Onthewayout i'm posted to a JPSU and I defiently understand your fears of losing your job and the stress it creates. I'm not sure about how to go about getting yourself posted to a JPSU but i'd think if you have a P-Cat talk to your career manager and get them to push for a posting there. If your feeling the stress feel free to send me a message.


----------



## Onthewayout

Teager said:
			
		

> Onthewayout i'm posted to a JPSU and I defiently understand your fears of losing your job and the stress it creates. I'm not sure about how to go about getting yourself posted to a JPSU but i'd think if you have a P-Cat talk to your career manager and get them to push for a posting there. If your feeling the stress feel free to send me a message.



Much appreciated!


----------



## Onthewayout

Called my CDU this mornign to get an official answer to give my boss, and like mentionned, clerica work pretty much means do nothing but sit at a desk (or in the canteen in my case ><) all day...thx for the help!


----------



## medicineman

Onthewayout said:
			
		

> This is what I've been trying to go for for almost a year now...unfortunatly it's up to the unit's discretion and my unit is very rpetty disrcet about it since everytime i ask about it no one in my immediate COC have an answer for me...This is all getting very frustrating... I didn't ask to get hurt, i got a wife and kids and the prospect of loosing my job is stressful enough without having to put up with that "lets givehim a hard time since he's almost done" kind of attitude....



OTWO - I was referring to people that have the unfit military/operational environment when I said that...alot of folks that are JPSU posted with clerical only have a uniformed job doing some sort of clerical work with another unit on base or with the JPSU themselves.  Didn't mean to confuse the issue.

MM


----------



## Staff Weenie

OTWO - I am a staff Officer at the DCSM/JPSU HQ in Ottawa.  I would suggest that you go to the nearest IPSC and ask to discuss the procedures for a posting to the IPSC with them.  The usual tipping point for a transfer to the IPSC is when a 6 month TCat with restrictive MELs is assigned.  Usually it's done after the assigning of the second TCat, but it can be done on the first one if the MELs are very restrictive, and the member cannot be safely employed in their unit.  

As you are on a PCat with MELs of 'clerical duty' you should really visit the nearest IPSC, and discuss the issue of a posting.  Always keep your chain of command in the loop as well. 

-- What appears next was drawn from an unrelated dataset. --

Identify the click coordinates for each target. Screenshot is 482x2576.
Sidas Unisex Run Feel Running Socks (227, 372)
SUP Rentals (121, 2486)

I know that you probably have a million questions, and more stress than anyone needs at the moment, but help is out there at the IPSC.  And, you can always contact me any time at paul.barnshaw@forces.gc.ca - I'll do whatever I can to get you an answer.


----------



## ArmyGuy99

OTWO,

There are several ways to get posted to JPSU/IPSC.

A little known way is to write a memo requesting it.  I did.  No problems.  Write the memo, fill out the form and send it up.  I was posted out a few weeks later.  Mind you I had the support of my CoC.  

Staff Weenie is correct though, your first stop should be to pop into your local IPSC det or at least call them.  They are a great and fantastic resource.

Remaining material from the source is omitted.